**Assignment:**
Show every line of the data below that includes the word "profile".

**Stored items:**

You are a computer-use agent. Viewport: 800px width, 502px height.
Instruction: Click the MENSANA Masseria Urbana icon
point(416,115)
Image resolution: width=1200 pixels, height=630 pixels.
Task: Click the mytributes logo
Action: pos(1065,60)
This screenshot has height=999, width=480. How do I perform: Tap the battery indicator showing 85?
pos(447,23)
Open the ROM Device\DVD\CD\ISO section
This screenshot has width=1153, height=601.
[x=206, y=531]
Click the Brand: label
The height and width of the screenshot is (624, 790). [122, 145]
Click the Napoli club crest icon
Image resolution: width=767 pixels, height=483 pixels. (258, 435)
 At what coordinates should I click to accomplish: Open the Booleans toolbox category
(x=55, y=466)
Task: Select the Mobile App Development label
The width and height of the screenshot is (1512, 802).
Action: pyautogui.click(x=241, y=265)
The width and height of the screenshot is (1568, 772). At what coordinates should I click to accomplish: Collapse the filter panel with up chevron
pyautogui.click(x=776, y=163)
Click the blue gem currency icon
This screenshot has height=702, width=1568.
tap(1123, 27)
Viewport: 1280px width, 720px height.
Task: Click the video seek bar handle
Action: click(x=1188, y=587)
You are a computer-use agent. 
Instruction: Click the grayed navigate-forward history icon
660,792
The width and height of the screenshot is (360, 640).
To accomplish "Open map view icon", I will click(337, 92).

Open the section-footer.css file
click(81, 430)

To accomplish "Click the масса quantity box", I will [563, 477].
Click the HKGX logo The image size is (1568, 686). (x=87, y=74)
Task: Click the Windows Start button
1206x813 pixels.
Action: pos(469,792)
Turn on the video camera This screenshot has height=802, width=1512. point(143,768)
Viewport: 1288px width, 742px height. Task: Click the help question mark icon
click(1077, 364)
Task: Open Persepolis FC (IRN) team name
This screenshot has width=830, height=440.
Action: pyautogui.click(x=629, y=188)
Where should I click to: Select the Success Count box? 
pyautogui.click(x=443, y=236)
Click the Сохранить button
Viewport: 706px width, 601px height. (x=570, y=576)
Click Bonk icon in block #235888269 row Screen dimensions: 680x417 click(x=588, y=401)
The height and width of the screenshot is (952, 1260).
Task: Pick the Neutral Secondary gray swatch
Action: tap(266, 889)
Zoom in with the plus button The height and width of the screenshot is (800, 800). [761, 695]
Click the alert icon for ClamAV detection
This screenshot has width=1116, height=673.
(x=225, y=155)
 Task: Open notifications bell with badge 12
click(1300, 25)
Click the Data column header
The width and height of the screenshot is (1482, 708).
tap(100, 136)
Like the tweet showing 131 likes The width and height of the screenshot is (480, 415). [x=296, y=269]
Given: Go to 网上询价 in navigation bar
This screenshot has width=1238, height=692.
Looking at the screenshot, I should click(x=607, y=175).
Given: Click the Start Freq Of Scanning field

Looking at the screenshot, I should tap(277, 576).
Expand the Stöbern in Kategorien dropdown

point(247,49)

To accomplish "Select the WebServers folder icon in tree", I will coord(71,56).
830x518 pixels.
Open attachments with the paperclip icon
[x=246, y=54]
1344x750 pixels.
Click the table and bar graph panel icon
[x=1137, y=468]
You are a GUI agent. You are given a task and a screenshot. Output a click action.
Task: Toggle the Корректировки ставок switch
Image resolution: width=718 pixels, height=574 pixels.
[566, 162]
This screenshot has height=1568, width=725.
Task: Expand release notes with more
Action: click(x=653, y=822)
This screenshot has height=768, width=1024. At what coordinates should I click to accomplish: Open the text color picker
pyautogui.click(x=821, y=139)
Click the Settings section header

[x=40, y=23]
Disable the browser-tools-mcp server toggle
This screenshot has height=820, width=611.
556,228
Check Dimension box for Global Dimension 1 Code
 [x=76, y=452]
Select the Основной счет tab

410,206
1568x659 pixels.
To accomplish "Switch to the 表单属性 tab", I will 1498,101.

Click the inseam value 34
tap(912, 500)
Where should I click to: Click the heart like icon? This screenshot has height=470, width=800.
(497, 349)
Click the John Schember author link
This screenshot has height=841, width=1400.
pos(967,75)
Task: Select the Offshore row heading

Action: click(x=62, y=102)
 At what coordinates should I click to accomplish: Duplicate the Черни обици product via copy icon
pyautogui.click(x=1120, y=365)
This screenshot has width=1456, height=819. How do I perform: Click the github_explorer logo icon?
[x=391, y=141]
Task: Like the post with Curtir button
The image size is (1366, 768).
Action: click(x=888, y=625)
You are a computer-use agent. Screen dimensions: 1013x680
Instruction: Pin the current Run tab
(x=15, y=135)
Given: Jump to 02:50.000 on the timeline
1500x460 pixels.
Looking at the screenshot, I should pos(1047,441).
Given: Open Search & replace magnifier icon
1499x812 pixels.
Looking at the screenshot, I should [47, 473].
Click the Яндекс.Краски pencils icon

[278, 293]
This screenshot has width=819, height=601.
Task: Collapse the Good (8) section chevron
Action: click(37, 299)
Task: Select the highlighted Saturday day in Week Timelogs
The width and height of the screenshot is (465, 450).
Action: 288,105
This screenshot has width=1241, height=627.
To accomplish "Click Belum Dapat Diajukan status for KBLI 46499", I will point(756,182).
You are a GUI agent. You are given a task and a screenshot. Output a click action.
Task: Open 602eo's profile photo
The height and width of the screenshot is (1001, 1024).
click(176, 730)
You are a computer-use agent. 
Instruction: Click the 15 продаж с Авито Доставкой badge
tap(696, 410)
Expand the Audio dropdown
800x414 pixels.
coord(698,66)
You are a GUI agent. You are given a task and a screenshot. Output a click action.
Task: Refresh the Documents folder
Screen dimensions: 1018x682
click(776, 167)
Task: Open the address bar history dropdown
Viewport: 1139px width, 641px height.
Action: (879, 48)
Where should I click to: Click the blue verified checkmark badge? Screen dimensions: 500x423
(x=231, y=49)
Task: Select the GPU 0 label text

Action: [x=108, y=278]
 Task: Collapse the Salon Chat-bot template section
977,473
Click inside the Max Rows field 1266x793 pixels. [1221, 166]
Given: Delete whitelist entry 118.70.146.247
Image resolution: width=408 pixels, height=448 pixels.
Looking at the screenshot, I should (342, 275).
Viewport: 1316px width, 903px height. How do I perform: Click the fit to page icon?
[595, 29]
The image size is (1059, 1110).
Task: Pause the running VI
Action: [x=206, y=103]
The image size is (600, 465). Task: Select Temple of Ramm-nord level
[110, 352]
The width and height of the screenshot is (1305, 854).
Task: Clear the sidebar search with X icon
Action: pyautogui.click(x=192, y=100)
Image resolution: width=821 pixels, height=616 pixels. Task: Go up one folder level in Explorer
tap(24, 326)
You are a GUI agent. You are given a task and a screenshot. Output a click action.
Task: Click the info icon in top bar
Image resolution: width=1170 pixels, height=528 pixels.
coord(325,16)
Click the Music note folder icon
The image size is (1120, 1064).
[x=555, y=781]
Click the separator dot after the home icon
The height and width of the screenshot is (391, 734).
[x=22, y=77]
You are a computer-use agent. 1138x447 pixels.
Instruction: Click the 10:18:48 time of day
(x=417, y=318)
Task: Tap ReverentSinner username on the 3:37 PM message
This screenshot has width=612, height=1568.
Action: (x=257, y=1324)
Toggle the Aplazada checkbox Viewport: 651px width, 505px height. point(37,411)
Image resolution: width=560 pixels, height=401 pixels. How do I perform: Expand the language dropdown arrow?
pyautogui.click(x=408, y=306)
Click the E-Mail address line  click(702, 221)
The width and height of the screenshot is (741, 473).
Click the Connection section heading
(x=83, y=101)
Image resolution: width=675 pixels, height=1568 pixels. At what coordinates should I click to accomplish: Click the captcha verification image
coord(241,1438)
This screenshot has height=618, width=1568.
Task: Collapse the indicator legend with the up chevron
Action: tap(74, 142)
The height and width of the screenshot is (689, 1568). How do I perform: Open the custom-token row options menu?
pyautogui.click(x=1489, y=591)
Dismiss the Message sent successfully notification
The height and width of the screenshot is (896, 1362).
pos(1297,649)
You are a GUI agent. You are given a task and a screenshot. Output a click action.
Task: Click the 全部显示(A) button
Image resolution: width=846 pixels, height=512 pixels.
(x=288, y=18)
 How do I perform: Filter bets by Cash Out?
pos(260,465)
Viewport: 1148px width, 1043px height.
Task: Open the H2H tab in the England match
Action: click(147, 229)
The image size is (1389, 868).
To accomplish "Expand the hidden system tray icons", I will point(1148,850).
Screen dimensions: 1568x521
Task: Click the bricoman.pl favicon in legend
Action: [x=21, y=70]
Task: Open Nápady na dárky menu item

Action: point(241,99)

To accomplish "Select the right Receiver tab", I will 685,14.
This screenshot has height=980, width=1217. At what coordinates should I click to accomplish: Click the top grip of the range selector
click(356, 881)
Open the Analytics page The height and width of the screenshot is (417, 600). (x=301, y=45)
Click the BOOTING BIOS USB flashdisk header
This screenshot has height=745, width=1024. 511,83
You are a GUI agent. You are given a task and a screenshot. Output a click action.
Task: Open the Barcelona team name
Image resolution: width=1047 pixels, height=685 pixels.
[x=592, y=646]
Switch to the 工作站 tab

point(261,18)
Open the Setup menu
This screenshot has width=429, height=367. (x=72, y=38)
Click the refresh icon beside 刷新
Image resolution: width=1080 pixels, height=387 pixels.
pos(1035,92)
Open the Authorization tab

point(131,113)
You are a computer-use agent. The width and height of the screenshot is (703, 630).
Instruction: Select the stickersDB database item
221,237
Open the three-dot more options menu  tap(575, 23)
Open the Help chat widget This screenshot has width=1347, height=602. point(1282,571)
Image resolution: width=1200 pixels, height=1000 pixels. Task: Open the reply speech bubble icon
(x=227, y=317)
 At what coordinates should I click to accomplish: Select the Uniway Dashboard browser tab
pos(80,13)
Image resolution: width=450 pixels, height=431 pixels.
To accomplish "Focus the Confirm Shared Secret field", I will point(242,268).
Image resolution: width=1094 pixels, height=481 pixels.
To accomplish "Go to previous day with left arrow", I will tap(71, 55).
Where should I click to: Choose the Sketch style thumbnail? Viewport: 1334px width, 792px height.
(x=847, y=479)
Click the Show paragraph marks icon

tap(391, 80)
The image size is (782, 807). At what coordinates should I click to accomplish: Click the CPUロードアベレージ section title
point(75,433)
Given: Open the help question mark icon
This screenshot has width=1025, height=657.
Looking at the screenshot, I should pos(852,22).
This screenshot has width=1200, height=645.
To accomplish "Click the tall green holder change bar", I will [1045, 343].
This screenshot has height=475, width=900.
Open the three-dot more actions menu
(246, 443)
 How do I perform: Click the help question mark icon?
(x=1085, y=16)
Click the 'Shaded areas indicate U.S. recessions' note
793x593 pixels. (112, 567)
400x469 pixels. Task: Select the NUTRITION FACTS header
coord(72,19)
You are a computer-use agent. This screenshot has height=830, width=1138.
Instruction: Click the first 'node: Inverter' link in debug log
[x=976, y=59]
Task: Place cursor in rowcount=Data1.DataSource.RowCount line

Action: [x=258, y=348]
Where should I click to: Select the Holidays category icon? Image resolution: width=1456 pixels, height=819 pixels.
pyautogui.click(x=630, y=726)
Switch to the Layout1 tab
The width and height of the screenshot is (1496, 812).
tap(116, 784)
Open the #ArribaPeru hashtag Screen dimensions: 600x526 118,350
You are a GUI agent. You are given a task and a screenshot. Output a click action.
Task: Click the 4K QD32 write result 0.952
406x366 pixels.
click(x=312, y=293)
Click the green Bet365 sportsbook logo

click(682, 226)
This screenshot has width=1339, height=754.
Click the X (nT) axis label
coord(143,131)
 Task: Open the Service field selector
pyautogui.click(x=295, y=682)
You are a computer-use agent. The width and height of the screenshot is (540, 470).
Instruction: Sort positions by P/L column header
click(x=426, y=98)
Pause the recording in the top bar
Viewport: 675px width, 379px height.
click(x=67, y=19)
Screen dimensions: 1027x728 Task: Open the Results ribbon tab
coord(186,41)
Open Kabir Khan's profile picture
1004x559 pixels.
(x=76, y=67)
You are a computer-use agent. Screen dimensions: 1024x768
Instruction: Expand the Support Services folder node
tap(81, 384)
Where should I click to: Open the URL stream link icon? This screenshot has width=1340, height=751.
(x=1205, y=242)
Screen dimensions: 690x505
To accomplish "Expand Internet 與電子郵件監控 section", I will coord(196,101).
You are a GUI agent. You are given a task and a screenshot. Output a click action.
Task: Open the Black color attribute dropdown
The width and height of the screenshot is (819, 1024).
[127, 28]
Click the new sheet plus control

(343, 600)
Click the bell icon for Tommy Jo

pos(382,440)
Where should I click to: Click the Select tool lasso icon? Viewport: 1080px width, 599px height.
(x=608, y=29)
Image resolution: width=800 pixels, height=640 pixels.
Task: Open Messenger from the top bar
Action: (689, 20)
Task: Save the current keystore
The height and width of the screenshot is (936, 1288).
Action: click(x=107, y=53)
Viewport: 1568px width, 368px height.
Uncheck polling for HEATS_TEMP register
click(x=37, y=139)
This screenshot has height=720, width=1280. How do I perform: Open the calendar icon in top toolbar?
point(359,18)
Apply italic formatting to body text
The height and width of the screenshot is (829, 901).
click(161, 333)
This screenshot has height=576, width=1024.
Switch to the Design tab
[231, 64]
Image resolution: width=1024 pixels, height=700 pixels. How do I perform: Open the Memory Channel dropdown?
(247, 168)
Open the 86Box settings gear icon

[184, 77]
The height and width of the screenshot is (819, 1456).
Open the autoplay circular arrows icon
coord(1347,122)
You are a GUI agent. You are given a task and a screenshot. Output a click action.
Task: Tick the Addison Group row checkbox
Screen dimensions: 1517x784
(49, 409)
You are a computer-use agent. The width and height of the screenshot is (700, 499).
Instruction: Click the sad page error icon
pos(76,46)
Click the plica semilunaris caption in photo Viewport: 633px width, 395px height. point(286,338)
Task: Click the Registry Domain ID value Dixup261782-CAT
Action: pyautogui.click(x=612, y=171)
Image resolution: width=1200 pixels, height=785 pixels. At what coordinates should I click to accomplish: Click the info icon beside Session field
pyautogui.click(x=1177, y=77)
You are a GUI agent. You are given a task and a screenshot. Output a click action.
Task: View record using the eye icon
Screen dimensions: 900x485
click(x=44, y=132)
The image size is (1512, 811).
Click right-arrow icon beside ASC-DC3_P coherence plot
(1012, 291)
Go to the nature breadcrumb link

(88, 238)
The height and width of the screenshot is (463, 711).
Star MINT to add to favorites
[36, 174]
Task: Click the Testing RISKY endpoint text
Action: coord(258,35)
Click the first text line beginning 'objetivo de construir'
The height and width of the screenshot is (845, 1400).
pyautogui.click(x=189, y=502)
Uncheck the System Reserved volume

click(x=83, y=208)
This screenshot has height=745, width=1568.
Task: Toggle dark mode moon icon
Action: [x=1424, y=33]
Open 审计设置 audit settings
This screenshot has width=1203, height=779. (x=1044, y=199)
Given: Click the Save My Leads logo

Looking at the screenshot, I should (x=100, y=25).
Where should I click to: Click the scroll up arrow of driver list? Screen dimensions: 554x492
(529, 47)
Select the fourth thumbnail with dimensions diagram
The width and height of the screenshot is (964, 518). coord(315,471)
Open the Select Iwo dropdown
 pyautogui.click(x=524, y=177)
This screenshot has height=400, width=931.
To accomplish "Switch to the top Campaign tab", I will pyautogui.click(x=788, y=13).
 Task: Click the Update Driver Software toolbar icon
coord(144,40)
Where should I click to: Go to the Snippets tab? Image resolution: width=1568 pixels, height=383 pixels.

**Answer to this task:**
Task: Open 602eo's profile photo
Open Kabir Khan's profile picture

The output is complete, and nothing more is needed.